* [EXCERPTED TEXT]

Industrial innovations, such as the lab grown burger, have the potential to drive human development whilst also protecting the environment, writes Dr Patrick Haid.
WE ARE AT THE DAWN of a new industrial revolution, and the possibilities are profound.
In eighteenth century Europe, the discovery of a new fuel source, the mechanisation of industry and the reorganisation of modern labour revolutionised the world. In the nineteenth century, the harnessing of electric energy and modern communications formed the core of a second industrial revolution. And in the twentieth century, Ford’s workforce innovations reorganised the way the world worked again.
Each of these revolutions drove economic and scientific development, and increased the living standard of millions. But they were not universally positive projects; each was resource hungry, and in many ways self-serving. Their primary concerns were industrial development and material output, while human and environmental concerns were secondary. Increasingly, we are seeing the effects of these priorities.
In the twenty-first century, much human industry remains powered by the dirty fuel of centuries past, and relies on abusive labour practices. It has not priced environmental impact into its model and so does not adequately respect the resources it requires. And animal agriculture – one of the largest industrial contributors to climate change and environmental degradation – is failing to feed humanity. This unsustainable picture suggests that industry needs to evolve again.

* [DATASET EXCERPTS]

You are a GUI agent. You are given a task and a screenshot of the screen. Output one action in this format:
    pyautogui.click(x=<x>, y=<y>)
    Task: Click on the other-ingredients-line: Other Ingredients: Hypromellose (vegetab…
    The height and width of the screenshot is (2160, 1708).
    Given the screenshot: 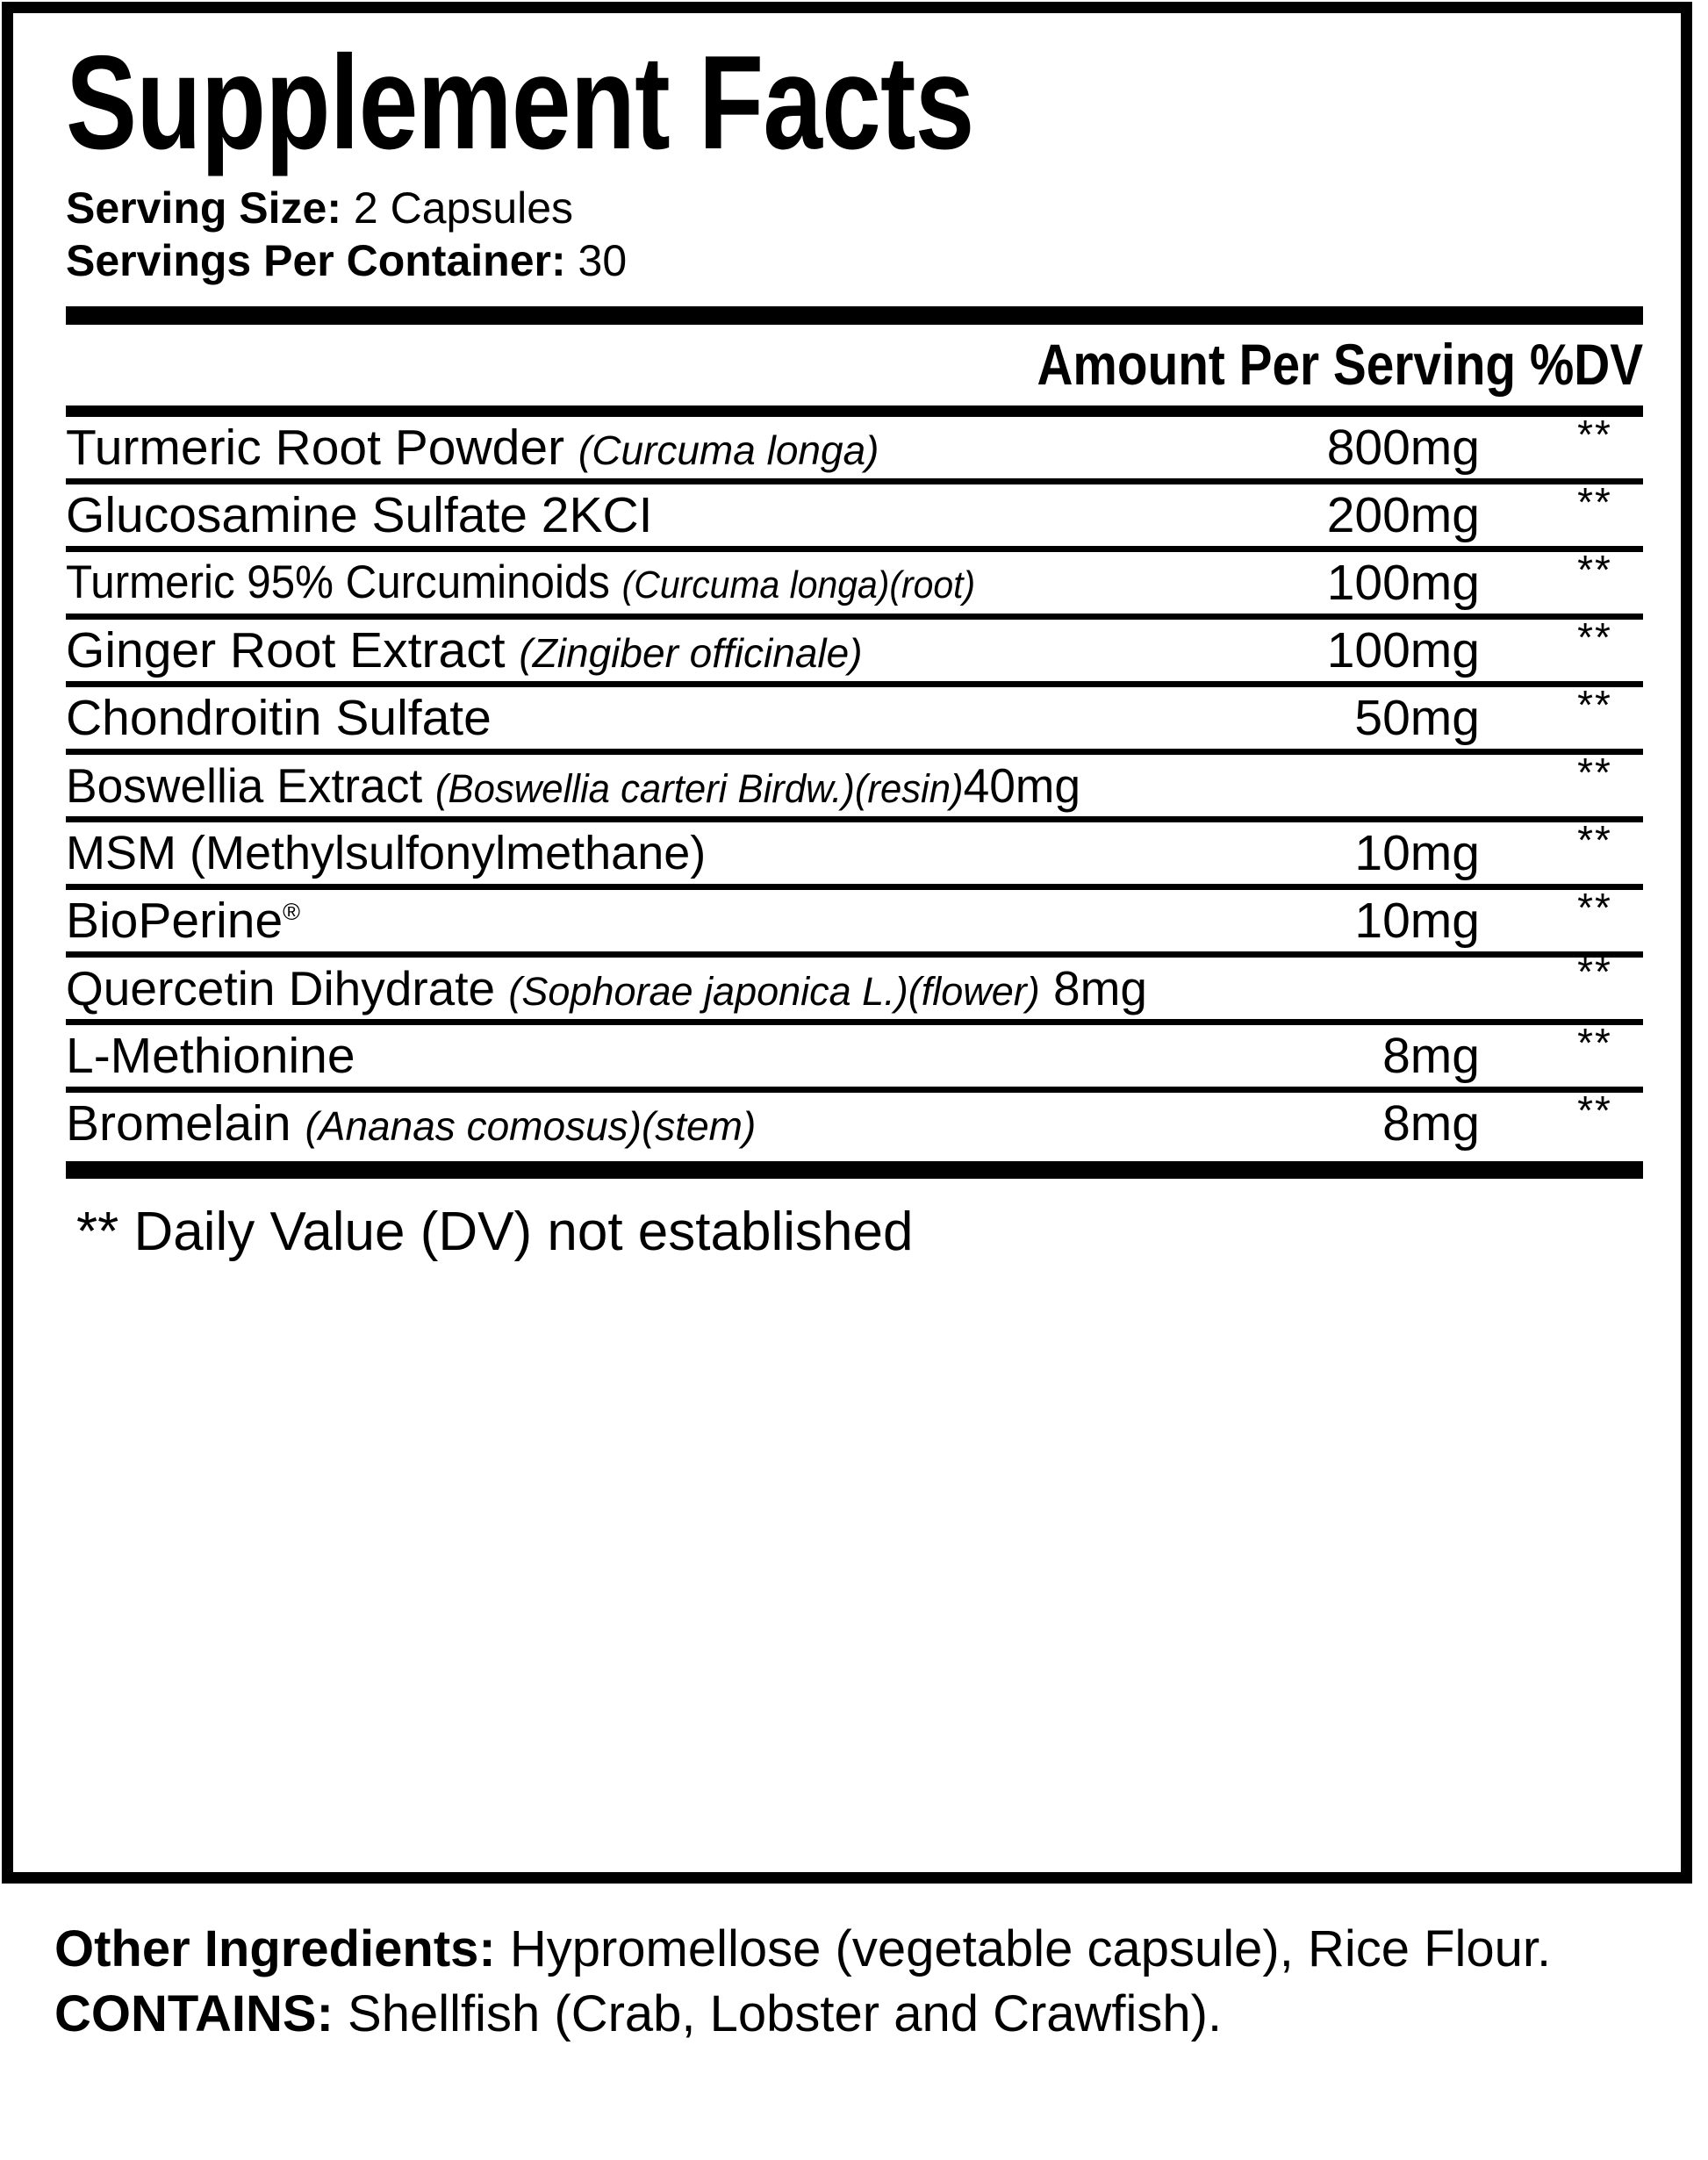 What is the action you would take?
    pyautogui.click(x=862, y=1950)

---

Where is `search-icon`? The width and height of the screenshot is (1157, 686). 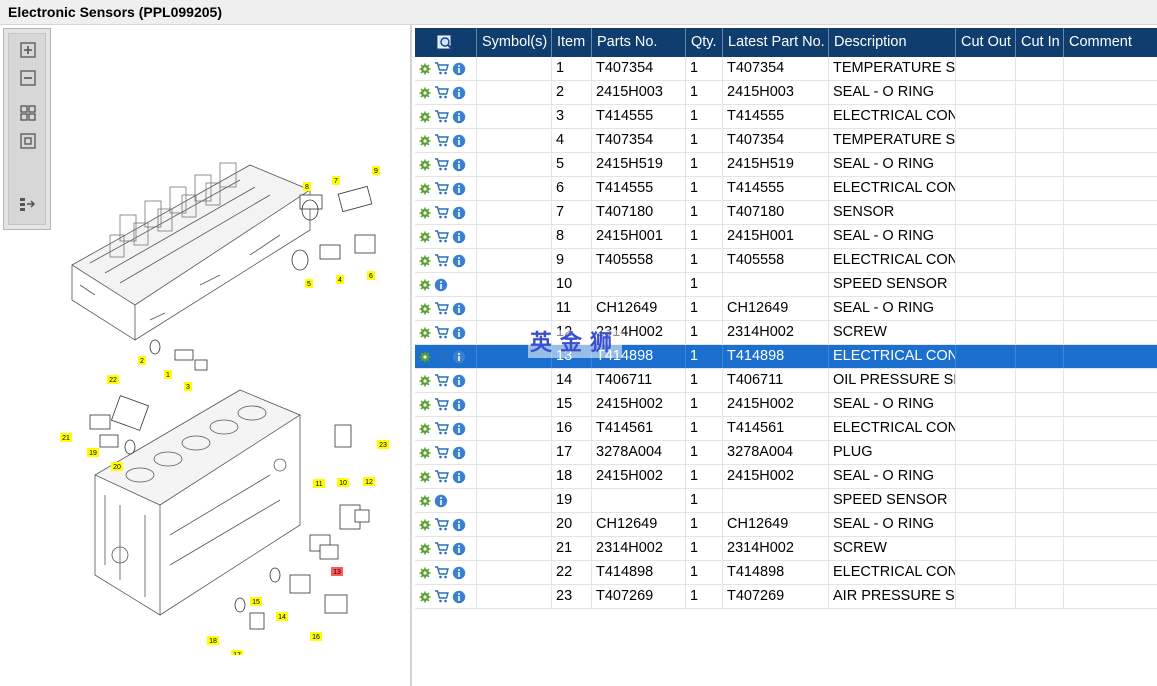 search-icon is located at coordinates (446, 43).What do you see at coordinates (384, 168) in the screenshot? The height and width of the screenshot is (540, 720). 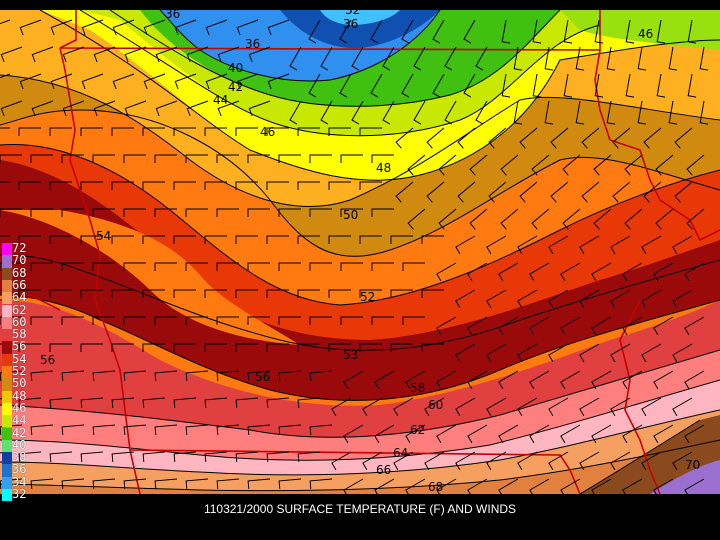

--

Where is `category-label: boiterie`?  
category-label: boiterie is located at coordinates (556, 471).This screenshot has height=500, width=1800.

* [WHAT TO DO]
A. Transcribe the industrial revolutions text word for word, beginning at "In eighteenth century" and stopping after "world worked again.".
B. Turn the paragraph of the industrial revolutions text that opens "In eighteenth century Europe" into a short list, one item per century.

* [RESPONSES TO THE TASKS]
A.
In eighteenth century Europe, the discovery of a new fuel source, the mechanisation of industry and the reorganisation of modern labour revolutionised the world. In the nineteenth century, the harnessing of electric energy and modern communications formed the core of a second industrial revolution. And in the twentieth century, Ford’s workforce innovations reorganised the way the world worked again.

B.
- Eighteenth century (Europe): a new fuel source, the mechanization of industry, and the reorganization of modern labor revolutionized the world.
- Nineteenth century: harnessing electric energy and modern communications formed the core of a second industrial revolution.
- Twentieth century: Ford's workforce innovations again reorganized the way the world worked.